- **GIVEN INSTRUCTION**:
Rewrite the material below with every "Where should I click to" changed to "Where do I click to", keeping everything else the same.

========

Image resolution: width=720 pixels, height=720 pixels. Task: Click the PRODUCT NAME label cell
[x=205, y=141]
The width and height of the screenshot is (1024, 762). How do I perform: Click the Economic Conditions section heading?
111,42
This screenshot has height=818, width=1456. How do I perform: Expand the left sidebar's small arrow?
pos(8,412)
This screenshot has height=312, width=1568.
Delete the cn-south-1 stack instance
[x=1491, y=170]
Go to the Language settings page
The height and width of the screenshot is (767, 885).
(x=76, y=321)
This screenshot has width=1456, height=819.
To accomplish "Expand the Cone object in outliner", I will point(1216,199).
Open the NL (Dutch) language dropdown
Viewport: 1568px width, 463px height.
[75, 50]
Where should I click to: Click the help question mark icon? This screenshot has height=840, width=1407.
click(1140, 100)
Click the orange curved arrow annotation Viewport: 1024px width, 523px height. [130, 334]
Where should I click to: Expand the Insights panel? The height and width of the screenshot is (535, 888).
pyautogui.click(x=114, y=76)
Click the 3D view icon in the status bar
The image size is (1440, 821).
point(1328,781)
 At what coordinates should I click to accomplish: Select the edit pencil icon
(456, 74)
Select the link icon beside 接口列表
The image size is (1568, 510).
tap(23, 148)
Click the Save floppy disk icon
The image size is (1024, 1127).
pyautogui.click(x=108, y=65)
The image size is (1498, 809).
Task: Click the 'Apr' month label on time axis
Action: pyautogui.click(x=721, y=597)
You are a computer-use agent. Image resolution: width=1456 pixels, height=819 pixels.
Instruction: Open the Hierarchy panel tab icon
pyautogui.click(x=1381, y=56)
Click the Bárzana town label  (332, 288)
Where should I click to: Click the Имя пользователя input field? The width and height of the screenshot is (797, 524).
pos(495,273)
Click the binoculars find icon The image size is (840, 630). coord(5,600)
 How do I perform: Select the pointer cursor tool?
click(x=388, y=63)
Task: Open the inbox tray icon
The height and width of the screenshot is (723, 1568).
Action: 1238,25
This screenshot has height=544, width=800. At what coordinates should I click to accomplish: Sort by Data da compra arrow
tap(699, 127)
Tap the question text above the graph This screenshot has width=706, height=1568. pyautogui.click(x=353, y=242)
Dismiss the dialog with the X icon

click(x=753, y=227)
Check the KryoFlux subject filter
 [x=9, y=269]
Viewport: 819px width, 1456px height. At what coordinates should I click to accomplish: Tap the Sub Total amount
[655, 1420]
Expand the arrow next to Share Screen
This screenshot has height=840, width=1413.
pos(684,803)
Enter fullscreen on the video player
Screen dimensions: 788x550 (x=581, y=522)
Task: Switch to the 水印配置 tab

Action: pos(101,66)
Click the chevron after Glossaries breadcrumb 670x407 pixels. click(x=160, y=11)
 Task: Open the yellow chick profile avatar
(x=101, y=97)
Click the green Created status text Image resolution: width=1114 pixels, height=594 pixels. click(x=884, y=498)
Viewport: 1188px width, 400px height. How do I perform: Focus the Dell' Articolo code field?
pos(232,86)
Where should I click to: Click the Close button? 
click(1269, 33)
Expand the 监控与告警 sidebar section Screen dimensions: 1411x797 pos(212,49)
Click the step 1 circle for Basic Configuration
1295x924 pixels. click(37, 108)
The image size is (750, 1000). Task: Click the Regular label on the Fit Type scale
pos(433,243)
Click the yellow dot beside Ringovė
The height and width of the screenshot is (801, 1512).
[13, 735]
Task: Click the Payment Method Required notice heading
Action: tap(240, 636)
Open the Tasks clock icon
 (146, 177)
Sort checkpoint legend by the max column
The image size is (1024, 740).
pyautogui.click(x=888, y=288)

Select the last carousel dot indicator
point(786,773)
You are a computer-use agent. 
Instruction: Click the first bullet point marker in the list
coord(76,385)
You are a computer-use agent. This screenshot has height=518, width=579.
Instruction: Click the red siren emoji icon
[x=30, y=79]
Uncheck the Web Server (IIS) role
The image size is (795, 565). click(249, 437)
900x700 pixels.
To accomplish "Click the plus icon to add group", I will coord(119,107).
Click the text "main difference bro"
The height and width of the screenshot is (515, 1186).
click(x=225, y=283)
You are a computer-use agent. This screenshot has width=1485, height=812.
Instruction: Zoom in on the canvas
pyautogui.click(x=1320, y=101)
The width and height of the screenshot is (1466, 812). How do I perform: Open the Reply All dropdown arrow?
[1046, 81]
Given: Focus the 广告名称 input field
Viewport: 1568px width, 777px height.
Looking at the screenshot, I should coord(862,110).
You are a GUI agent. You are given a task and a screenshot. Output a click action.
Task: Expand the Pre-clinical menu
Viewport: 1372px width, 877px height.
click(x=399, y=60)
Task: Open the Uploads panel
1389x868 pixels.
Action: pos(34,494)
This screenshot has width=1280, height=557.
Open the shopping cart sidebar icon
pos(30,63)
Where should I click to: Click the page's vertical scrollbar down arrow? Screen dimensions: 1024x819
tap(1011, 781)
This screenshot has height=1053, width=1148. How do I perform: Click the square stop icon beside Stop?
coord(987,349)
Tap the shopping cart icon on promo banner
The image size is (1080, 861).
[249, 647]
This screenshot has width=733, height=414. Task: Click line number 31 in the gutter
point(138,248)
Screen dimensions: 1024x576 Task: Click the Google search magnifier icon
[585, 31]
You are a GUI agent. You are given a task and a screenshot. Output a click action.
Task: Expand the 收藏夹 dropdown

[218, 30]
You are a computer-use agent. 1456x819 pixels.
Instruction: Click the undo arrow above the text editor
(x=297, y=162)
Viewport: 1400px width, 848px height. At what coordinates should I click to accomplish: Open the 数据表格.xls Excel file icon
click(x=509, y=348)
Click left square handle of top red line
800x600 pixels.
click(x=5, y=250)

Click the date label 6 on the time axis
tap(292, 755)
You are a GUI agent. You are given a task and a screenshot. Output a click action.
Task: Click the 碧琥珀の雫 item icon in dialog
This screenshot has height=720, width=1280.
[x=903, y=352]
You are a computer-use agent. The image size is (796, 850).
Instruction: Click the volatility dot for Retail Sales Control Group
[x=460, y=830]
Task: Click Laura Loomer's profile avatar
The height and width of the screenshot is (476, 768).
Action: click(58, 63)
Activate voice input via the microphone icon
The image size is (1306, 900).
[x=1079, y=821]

========

- **EXERCISE RESPONSE**:
Image resolution: width=720 pixels, height=720 pixels. Task: Click the PRODUCT NAME label cell
[x=205, y=141]
The width and height of the screenshot is (1024, 762). How do I perform: Click the Economic Conditions section heading?
111,42
This screenshot has height=818, width=1456. How do I perform: Expand the left sidebar's small arrow?
pos(8,412)
This screenshot has height=312, width=1568.
Delete the cn-south-1 stack instance
[x=1491, y=170]
Go to the Language settings page
The height and width of the screenshot is (767, 885).
(x=76, y=321)
This screenshot has width=1456, height=819.
To accomplish "Expand the Cone object in outliner", I will point(1216,199).
Open the NL (Dutch) language dropdown
Viewport: 1568px width, 463px height.
[75, 50]
Where do I click to: Click the help question mark icon? This screenshot has height=840, width=1407.
click(1140, 100)
Click the orange curved arrow annotation Viewport: 1024px width, 523px height. [130, 334]
Where do I click to: Expand the Insights panel? The height and width of the screenshot is (535, 888).
pyautogui.click(x=114, y=76)
Click the 3D view icon in the status bar
The image size is (1440, 821).
point(1328,781)
 At what coordinates should I click to accomplish: Select the edit pencil icon
(456, 74)
Select the link icon beside 接口列表
The image size is (1568, 510).
tap(23, 148)
Click the Save floppy disk icon
The image size is (1024, 1127).
pyautogui.click(x=108, y=65)
The image size is (1498, 809).
Task: Click the 'Apr' month label on time axis
Action: pyautogui.click(x=721, y=597)
You are a computer-use agent. Image resolution: width=1456 pixels, height=819 pixels.
Instruction: Open the Hierarchy panel tab icon
pyautogui.click(x=1381, y=56)
Click the Bárzana town label  (332, 288)
Where do I click to: Click the Имя пользователя input field? The width and height of the screenshot is (797, 524).
pos(495,273)
Click the binoculars find icon The image size is (840, 630). coord(5,600)
 How do I perform: Select the pointer cursor tool?
click(x=388, y=63)
Task: Open the inbox tray icon
The height and width of the screenshot is (723, 1568).
Action: 1238,25
This screenshot has height=544, width=800. At what coordinates should I click to accomplish: Sort by Data da compra arrow
tap(699, 127)
Tap the question text above the graph This screenshot has width=706, height=1568. pyautogui.click(x=353, y=242)
Dismiss the dialog with the X icon

click(x=753, y=227)
Check the KryoFlux subject filter
 [x=9, y=269]
Viewport: 819px width, 1456px height. At what coordinates should I click to accomplish: Tap the Sub Total amount
[655, 1420]
Expand the arrow next to Share Screen
This screenshot has height=840, width=1413.
pos(684,803)
Enter fullscreen on the video player
Screen dimensions: 788x550 (x=581, y=522)
Task: Switch to the 水印配置 tab

Action: pos(101,66)
Click the chevron after Glossaries breadcrumb 670x407 pixels. click(x=160, y=11)
 Task: Open the yellow chick profile avatar
(x=101, y=97)
Click the green Created status text Image resolution: width=1114 pixels, height=594 pixels. click(x=884, y=498)
Viewport: 1188px width, 400px height. How do I perform: Focus the Dell' Articolo code field?
pos(232,86)
Where do I click to: Click the Close button? 
click(1269, 33)
Expand the 监控与告警 sidebar section Screen dimensions: 1411x797 pos(212,49)
Click the step 1 circle for Basic Configuration
1295x924 pixels. click(37, 108)
The image size is (750, 1000). Task: Click the Regular label on the Fit Type scale
pos(433,243)
Click the yellow dot beside Ringovė
The height and width of the screenshot is (801, 1512).
[13, 735]
Task: Click the Payment Method Required notice heading
Action: tap(240, 636)
Open the Tasks clock icon
 (146, 177)
Sort checkpoint legend by the max column
The image size is (1024, 740).
pyautogui.click(x=888, y=288)

Select the last carousel dot indicator
point(786,773)
You are a computer-use agent. 
Instruction: Click the first bullet point marker in the list
coord(76,385)
You are a computer-use agent. This screenshot has height=518, width=579.
Instruction: Click the red siren emoji icon
[x=30, y=79]
Uncheck the Web Server (IIS) role
The image size is (795, 565). click(249, 437)
900x700 pixels.
To accomplish "Click the plus icon to add group", I will coord(119,107).
Click the text "main difference bro"
The height and width of the screenshot is (515, 1186).
click(x=225, y=283)
You are a computer-use agent. This screenshot has width=1485, height=812.
Instruction: Zoom in on the canvas
pyautogui.click(x=1320, y=101)
The width and height of the screenshot is (1466, 812). How do I perform: Open the Reply All dropdown arrow?
[1046, 81]
Given: Focus the 广告名称 input field
Viewport: 1568px width, 777px height.
Looking at the screenshot, I should coord(862,110).
You are a GUI agent. You are given a task and a screenshot. Output a click action.
Task: Expand the Pre-clinical menu
Viewport: 1372px width, 877px height.
click(x=399, y=60)
Task: Open the Uploads panel
1389x868 pixels.
Action: pos(34,494)
This screenshot has width=1280, height=557.
Open the shopping cart sidebar icon
pos(30,63)
Where do I click to: Click the page's vertical scrollbar down arrow? Screen dimensions: 1024x819
tap(1011, 781)
This screenshot has height=1053, width=1148. How do I perform: Click the square stop icon beside Stop?
coord(987,349)
Tap the shopping cart icon on promo banner
The image size is (1080, 861).
[249, 647]
This screenshot has width=733, height=414. Task: Click line number 31 in the gutter
point(138,248)
Screen dimensions: 1024x576 Task: Click the Google search magnifier icon
[585, 31]
You are a GUI agent. You are given a task and a screenshot. Output a click action.
Task: Expand the 收藏夹 dropdown

[218, 30]
You are a computer-use agent. 1456x819 pixels.
Instruction: Click the undo arrow above the text editor
(x=297, y=162)
Viewport: 1400px width, 848px height. At what coordinates should I click to accomplish: Open the 数据表格.xls Excel file icon
click(x=509, y=348)
Click left square handle of top red line
800x600 pixels.
click(x=5, y=250)

Click the date label 6 on the time axis
tap(292, 755)
You are a GUI agent. You are given a task and a screenshot. Output a click action.
Task: Click the 碧琥珀の雫 item icon in dialog
This screenshot has height=720, width=1280.
[x=903, y=352]
You are a computer-use agent. The image size is (796, 850).
Instruction: Click the volatility dot for Retail Sales Control Group
[x=460, y=830]
Task: Click Laura Loomer's profile avatar
The height and width of the screenshot is (476, 768).
Action: click(58, 63)
Activate voice input via the microphone icon
The image size is (1306, 900).
[x=1079, y=821]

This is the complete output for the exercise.